Aim: Reproduce the data below line for line, changing nothing.

Rows on where the targets appear:
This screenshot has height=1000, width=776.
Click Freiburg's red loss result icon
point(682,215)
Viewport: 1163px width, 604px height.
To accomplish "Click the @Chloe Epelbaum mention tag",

Worked solution:
This screenshot has height=1000, width=776.
Click Freiburg's red loss result icon
point(682,215)
Viewport: 1163px width, 604px height.
To accomplish "Click the @Chloe Epelbaum mention tag",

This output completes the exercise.